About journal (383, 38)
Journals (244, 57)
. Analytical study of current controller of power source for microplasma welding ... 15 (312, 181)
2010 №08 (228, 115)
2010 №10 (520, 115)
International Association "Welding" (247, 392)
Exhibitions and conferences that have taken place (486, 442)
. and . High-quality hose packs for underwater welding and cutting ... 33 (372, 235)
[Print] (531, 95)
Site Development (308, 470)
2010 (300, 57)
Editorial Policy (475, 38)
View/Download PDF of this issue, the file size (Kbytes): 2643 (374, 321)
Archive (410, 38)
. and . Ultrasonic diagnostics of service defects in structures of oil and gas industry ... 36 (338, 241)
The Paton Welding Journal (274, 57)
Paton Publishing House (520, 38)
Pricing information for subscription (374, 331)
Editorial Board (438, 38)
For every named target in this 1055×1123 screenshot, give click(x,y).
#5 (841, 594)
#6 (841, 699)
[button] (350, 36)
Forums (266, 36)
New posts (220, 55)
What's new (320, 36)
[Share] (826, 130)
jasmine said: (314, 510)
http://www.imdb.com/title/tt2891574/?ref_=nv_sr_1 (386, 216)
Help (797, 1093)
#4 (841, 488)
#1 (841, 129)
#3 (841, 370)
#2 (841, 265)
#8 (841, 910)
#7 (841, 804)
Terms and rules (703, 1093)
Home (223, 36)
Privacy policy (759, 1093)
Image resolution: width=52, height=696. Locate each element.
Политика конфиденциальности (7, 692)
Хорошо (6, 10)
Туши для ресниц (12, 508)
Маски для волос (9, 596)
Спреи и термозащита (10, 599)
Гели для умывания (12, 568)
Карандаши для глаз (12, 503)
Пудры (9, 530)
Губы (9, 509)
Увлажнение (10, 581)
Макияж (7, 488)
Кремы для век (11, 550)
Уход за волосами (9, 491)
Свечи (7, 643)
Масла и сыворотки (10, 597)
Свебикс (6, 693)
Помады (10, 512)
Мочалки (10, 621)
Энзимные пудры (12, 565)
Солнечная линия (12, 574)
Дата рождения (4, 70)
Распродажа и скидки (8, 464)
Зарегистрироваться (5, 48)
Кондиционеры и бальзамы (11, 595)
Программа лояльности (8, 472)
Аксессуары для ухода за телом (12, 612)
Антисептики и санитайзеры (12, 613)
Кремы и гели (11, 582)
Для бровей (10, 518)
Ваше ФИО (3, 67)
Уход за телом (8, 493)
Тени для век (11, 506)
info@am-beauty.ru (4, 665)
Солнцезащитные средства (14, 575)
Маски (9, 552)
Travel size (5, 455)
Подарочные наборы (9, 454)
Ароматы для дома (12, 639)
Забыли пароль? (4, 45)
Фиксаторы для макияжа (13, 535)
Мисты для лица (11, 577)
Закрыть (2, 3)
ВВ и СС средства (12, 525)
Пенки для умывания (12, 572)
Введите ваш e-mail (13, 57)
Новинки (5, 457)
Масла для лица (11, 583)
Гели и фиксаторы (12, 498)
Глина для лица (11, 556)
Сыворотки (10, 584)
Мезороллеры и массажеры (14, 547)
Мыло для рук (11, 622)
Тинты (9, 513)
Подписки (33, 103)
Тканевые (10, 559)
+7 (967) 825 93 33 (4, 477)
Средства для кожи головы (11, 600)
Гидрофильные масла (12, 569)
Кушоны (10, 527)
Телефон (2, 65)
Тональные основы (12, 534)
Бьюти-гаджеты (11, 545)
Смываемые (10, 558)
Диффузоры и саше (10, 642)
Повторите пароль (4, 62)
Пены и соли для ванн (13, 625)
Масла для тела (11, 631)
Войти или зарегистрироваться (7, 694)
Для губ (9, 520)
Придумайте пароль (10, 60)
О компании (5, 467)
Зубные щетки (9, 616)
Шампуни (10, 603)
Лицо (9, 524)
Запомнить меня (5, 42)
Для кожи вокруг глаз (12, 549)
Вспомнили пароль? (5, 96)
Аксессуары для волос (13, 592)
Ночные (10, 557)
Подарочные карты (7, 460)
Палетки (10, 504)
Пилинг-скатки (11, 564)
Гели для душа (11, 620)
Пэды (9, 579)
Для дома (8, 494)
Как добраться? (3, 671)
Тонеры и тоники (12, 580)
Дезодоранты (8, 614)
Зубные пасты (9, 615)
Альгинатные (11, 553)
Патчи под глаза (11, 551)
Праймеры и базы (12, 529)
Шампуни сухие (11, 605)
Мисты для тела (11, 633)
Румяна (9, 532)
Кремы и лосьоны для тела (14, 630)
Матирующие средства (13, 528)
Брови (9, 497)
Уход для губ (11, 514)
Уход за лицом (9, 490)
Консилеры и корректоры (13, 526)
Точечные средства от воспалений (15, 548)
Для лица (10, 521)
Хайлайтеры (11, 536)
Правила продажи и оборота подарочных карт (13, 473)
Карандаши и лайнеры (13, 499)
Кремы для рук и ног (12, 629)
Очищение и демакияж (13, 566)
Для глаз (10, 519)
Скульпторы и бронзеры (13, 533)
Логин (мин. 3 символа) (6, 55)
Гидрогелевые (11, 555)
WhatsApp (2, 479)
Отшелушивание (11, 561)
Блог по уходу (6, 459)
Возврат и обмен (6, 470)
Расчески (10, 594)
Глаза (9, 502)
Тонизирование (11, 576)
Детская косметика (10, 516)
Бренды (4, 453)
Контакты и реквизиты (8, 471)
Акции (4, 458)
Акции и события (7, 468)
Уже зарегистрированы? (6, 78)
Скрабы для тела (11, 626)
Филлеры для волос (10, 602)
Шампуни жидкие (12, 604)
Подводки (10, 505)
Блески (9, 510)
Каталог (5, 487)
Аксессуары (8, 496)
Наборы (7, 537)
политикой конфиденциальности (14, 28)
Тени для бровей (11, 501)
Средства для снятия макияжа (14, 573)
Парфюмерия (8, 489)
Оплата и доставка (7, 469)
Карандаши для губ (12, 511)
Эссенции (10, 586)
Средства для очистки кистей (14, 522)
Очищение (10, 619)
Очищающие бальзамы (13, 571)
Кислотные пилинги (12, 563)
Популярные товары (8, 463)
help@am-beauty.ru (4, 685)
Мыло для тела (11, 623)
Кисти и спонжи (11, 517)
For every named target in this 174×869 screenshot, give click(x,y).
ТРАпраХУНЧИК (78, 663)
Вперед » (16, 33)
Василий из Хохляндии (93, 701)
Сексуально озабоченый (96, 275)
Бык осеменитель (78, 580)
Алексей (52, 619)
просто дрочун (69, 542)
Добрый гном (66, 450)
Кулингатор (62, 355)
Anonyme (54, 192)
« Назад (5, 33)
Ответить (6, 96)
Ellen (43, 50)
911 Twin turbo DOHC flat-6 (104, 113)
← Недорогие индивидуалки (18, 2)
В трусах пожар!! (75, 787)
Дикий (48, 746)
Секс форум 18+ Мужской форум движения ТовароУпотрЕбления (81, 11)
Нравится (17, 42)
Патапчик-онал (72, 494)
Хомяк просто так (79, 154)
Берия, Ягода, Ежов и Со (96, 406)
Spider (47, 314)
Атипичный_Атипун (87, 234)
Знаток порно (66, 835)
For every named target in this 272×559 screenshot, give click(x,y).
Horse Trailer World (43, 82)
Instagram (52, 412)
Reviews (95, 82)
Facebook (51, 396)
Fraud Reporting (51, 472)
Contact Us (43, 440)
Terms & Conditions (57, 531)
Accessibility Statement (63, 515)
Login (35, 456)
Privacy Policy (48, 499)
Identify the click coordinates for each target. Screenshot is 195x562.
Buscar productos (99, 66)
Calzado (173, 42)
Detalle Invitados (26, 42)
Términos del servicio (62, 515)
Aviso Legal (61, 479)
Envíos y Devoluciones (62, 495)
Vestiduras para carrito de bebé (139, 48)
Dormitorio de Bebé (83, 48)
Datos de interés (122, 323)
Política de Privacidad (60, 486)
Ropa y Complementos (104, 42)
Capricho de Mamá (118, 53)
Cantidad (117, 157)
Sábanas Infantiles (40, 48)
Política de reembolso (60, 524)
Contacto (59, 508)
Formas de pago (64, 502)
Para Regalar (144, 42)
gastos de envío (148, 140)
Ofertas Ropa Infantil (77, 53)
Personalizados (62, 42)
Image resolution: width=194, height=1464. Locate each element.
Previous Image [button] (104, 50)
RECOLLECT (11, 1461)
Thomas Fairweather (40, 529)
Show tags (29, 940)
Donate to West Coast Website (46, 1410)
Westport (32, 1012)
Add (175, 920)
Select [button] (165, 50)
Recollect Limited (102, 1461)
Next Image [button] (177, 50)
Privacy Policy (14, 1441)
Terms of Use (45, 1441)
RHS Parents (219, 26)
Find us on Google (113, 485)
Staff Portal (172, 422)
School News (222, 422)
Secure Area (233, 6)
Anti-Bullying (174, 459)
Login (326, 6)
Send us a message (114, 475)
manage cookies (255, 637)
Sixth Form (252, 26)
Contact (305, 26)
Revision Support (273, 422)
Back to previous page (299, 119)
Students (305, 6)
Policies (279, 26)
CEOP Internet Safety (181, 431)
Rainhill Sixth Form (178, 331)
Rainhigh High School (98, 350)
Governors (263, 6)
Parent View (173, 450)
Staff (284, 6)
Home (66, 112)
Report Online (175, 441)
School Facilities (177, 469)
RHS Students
+ + + +
→ Exercise brief:
Repeat word for word the lines between the one holding "Хомяк просто так (79, 154)" and the one holding "Para Regalar (144, 42)", inclusive.

→ Solution to this problem:
Хомяк просто так (79, 154)
Берия, Ягода, Ежов и Со (96, 406)
Spider (47, 314)
Атипичный_Атипун (87, 234)
Знаток порно (66, 835)
For every named target in this 272×559 screenshot, give click(x,y).
Horse Trailer World (43, 82)
Instagram (52, 412)
Reviews (95, 82)
Facebook (51, 396)
Fraud Reporting (51, 472)
Contact Us (43, 440)
Terms & Conditions (57, 531)
Accessibility Statement (63, 515)
Login (35, 456)
Privacy Policy (48, 499)
Identify the click coordinates for each target. Screenshot is 195x562.
Buscar productos (99, 66)
Calzado (173, 42)
Detalle Invitados (26, 42)
Términos del servicio (62, 515)
Aviso Legal (61, 479)
Envíos y Devoluciones (62, 495)
Vestiduras para carrito de bebé (139, 48)
Dormitorio de Bebé (83, 48)
Datos de interés (122, 323)
Política de Privacidad (60, 486)
Ropa y Complementos (104, 42)
Capricho de Mamá (118, 53)
Cantidad (117, 157)
Sábanas Infantiles (40, 48)
Política de reembolso (60, 524)
Contacto (59, 508)
Formas de pago (64, 502)
Para Regalar (144, 42)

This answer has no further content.